Viele Bürger beklagen sich jetzt schon über den Dreck in der Stadt. Das könnte sich durch Einsparungen noch weiter verschlimmern. Oder arbeitet die Stadtreinigung nicht ausreichend genug?

Wehling: Durch Sparmaßnahmen entsteht kein Dreck in der Stadt. Als allererstes sind hier wir Bürger selbst in der Pflicht. Ich sehe Kinder, aber auch Erwachsene, die einfach ihr Zeug auf die Straße werfen. Wir müssen in den Kindergärten und Schulen die Kinder früh besser erziehen, um ein entsprechendes Bewusstsein zu erzeugen.

Muss denn auch die Stadtreinigung besser werden?
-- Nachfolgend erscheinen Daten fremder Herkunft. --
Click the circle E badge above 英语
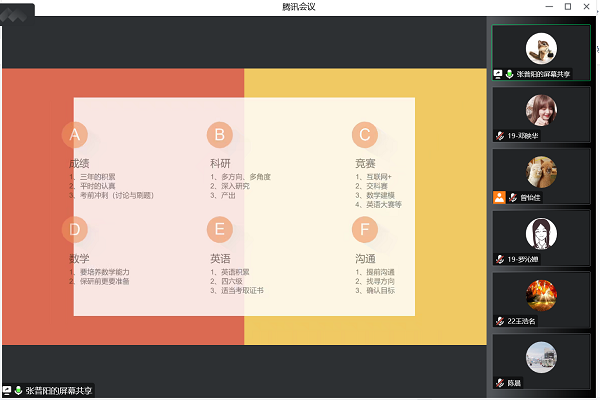This screenshot has width=600, height=400. pos(220,230)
Wehling: Das wird ja jetzt versucht, indem abwechselnd in der Stadtmitte die beiden Straßenseiten gereinigt werden. Dabei müssen sich alle Oberhausener darauf einstellen, ihre Autos zu bestimmten Zeiten dort nicht mehr zu parken, damit die Reinigungsfahrzeuge anständig säubern können. Das klappt in anderen Städten einwandfrei. Eine Eingewöhnungszeit gestehen wir den Autofahrern noch zu, aber irgendwann ziehen wir die Konsequenz: Wer dann falsch parkt, wird abgeschleppt.

Immer häufiger kommt aus der Bevölkerung bei Problemen der Vorwurf, Schuld daran hat nur die SPD. Die SPD sei viel zu lange an der Macht, in der Stadt herrsche Filz – was entgegnen Sie diesen Menschen?

Wehling: Der Wähler hat doch eine andere Einschätzung. Die SPD hat in Oberhausen seit Jahrzehnten alle Wahlen gewonnen, das beweist ein großes Vertrauen in sozialdemokratische Politik. Der Wähler traut der SPD am ehesten zu, die Zukunft Oberhausens zu gestalten. Die Filzdebatte existiert in vielen Städten und trifft immer gerade die Partei, die lange regiert.

Aus der SPD heraus wurde angeregt, Sie könnten schon 2014 ihr Amt als OB niederlegen, ein Jahr vor Ende ihrer offiziellen Amtszeit 2015. Wie lange bleiben Sie noch OB?

Wehling: Ich stehe die gesamte Amtszeit bis 2015 zur Verfügung. Vorausgesetzt: Ich bleibe gesundheitlich fit. Selbst wenn ich wollte, könnte ich als Oberbürgermeister nach der NRW-Gemeindeordnung nicht so einfach zurücktreten.